Dataset entries
—————
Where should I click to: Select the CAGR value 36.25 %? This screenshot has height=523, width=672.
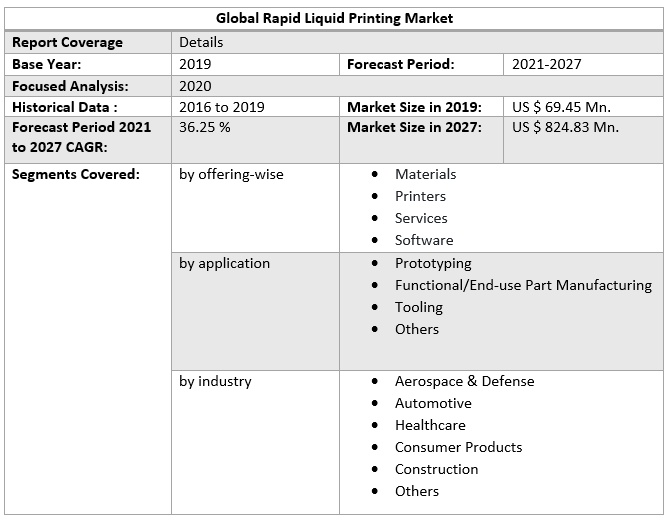click(205, 127)
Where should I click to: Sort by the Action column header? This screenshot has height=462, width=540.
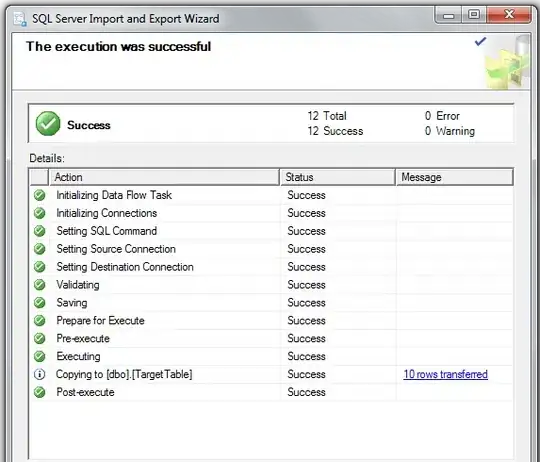pyautogui.click(x=164, y=177)
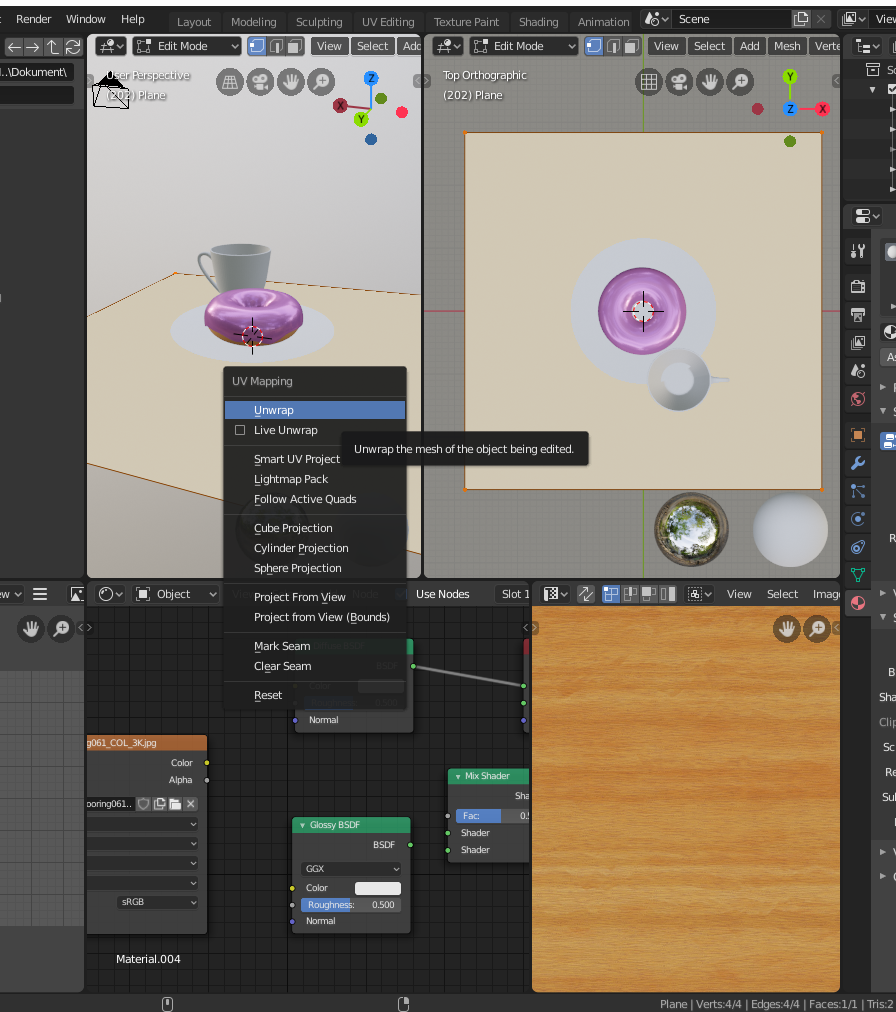Image resolution: width=896 pixels, height=1012 pixels.
Task: Click the pan hand icon in User Perspective
Action: point(291,82)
—————
▶ [WHAT THIS TASK INVOLVES]: An exact, picture-free copy of the entries is required.

▶ [ANSWER SECTION]:
Where should I click to: Select the CAGR value 36.25 %? This screenshot has height=523, width=672.
click(205, 127)
Where should I click to: Sort by the Action column header? This screenshot has height=462, width=540.
pyautogui.click(x=164, y=177)
Image resolution: width=896 pixels, height=1012 pixels.
Task: Click the pan hand icon in User Perspective
Action: point(291,82)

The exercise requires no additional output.